THE PROBLEM:
Rewrite everything from the start of the items down to the line containing "point(41,71)", swapping "measuring tape" for "tape measure" and leaving the rest untouched.

EXERCISE DATA:
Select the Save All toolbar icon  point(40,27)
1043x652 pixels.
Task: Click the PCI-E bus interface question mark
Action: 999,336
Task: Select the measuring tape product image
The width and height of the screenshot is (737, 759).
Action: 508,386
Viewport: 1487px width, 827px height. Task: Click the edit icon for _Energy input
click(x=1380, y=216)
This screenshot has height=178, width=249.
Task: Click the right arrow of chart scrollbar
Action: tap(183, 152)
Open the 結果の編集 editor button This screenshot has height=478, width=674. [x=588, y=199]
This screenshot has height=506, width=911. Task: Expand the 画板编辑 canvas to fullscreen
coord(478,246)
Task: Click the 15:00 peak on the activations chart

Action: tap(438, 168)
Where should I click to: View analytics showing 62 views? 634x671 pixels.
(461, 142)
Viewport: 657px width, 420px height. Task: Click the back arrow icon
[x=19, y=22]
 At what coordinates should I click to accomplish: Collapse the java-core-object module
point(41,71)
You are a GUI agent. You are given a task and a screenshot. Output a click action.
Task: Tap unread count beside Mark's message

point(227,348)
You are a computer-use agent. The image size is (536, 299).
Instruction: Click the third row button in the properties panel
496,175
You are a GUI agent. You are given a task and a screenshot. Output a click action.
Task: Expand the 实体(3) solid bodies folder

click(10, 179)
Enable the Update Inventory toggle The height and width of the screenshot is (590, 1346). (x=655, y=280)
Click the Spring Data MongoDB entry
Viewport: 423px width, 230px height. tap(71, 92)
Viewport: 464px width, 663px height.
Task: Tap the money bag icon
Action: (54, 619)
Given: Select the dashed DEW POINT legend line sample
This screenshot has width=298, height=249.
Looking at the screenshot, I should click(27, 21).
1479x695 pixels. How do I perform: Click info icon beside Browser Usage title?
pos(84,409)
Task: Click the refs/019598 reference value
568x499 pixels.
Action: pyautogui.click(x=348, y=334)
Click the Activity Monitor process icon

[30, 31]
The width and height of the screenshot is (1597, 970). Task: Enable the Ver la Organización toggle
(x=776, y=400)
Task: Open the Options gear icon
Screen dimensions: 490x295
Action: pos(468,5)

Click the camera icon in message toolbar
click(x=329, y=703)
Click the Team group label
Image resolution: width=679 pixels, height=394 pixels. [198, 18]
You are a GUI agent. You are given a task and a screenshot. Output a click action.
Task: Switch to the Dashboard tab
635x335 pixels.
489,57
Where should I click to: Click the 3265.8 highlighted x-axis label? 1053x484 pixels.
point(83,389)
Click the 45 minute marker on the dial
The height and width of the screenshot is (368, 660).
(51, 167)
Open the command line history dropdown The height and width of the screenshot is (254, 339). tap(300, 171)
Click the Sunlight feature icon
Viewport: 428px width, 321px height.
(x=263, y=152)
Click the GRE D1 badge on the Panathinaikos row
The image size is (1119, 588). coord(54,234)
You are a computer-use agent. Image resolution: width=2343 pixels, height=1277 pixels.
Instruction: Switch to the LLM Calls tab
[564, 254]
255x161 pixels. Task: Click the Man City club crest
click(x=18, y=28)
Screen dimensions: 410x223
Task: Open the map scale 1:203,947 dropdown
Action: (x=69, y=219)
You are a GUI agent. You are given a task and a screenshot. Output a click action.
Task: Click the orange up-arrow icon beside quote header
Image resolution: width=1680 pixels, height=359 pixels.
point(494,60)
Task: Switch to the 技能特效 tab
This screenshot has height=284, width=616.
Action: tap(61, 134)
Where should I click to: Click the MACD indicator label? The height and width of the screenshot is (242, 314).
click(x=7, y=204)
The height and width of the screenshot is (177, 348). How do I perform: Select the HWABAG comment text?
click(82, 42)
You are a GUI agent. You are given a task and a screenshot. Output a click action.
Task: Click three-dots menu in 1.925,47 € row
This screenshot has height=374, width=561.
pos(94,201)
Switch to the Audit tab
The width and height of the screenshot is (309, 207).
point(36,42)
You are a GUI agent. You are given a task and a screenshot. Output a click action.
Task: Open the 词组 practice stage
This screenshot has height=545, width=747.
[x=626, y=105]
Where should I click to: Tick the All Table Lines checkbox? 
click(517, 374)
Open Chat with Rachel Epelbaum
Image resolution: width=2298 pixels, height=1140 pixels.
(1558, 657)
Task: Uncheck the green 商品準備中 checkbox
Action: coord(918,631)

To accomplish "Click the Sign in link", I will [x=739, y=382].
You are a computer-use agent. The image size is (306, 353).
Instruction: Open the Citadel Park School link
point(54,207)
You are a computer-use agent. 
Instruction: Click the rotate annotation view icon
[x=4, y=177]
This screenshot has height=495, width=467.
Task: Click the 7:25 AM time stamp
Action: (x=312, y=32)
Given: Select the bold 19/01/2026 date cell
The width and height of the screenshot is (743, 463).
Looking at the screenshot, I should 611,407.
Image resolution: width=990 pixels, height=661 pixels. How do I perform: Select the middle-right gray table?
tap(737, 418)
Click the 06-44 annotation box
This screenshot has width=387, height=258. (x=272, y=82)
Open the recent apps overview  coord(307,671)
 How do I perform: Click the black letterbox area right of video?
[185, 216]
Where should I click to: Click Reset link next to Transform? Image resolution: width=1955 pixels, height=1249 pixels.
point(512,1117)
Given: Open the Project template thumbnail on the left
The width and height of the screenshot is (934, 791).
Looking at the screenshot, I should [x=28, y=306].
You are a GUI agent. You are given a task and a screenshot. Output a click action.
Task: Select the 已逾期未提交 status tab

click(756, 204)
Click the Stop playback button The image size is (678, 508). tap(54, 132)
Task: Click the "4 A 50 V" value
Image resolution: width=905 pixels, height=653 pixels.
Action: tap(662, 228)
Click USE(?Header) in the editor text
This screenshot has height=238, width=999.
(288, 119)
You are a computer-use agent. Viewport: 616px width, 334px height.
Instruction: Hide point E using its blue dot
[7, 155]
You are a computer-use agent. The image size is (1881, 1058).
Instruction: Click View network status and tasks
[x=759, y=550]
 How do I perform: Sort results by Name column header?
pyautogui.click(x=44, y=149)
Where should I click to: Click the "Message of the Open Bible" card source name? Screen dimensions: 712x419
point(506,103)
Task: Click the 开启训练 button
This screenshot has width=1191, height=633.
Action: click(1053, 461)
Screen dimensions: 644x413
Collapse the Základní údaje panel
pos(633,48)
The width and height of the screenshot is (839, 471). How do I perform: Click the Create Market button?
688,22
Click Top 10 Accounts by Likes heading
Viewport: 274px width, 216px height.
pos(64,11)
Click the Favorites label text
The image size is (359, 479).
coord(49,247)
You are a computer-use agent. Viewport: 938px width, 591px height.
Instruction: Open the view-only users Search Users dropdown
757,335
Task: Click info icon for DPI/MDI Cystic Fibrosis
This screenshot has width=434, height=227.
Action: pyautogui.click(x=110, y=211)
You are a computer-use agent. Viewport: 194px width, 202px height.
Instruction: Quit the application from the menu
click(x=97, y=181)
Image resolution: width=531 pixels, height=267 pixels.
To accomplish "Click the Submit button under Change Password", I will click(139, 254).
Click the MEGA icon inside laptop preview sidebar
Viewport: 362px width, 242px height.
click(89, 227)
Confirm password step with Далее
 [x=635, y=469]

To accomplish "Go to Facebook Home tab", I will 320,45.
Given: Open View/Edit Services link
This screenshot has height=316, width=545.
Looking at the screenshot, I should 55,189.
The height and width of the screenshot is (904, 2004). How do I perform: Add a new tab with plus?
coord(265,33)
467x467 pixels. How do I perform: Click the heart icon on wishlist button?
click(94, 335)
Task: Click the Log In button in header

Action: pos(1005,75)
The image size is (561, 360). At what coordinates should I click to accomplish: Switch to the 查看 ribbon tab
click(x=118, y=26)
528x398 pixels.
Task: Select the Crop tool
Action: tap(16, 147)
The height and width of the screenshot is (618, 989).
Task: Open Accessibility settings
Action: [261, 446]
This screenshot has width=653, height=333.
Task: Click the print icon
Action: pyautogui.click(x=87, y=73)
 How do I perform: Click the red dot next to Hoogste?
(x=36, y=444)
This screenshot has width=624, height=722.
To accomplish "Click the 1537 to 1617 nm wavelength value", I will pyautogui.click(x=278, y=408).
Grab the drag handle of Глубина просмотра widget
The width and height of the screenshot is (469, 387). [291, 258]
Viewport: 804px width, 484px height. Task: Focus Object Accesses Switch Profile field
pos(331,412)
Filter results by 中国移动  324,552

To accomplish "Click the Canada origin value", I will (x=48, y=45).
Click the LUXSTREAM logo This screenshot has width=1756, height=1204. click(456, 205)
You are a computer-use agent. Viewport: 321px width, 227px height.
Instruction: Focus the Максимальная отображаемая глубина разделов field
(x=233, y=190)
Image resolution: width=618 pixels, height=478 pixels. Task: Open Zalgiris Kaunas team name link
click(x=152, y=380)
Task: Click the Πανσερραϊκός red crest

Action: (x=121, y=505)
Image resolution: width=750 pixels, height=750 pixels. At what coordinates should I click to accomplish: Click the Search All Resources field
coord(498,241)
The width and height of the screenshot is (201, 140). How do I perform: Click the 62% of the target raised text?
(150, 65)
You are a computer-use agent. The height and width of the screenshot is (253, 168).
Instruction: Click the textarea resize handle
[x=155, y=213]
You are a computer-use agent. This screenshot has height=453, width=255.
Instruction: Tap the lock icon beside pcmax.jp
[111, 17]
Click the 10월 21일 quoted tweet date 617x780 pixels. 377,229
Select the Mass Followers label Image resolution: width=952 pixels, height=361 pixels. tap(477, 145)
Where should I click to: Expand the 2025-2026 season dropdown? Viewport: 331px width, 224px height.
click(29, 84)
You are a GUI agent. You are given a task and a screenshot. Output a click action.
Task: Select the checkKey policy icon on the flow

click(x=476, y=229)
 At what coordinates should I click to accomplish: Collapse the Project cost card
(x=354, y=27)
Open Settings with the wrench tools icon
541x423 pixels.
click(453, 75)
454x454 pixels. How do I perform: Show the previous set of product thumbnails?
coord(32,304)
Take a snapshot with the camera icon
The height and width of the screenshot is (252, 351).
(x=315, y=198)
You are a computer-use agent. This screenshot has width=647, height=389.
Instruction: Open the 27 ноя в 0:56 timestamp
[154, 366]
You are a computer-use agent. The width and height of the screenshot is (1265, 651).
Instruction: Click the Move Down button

SOLUTION:
Select the Save All toolbar icon  point(40,27)
1043x652 pixels.
Task: Click the PCI-E bus interface question mark
Action: 999,336
Task: Select the tape measure product image
The width and height of the screenshot is (737, 759).
Action: 508,386
Viewport: 1487px width, 827px height. Task: Click the edit icon for _Energy input
click(x=1380, y=216)
This screenshot has height=178, width=249.
Task: Click the right arrow of chart scrollbar
Action: tap(183, 152)
Open the 結果の編集 editor button This screenshot has height=478, width=674. [x=588, y=199]
This screenshot has height=506, width=911. Task: Expand the 画板编辑 canvas to fullscreen
coord(478,246)
Task: Click the 15:00 peak on the activations chart

Action: tap(438, 168)
Where should I click to: View analytics showing 62 views? 634x671 pixels.
(461, 142)
Viewport: 657px width, 420px height. Task: Click the back arrow icon
[x=19, y=22]
 At what coordinates should I click to accomplish: Collapse the java-core-object module
point(41,71)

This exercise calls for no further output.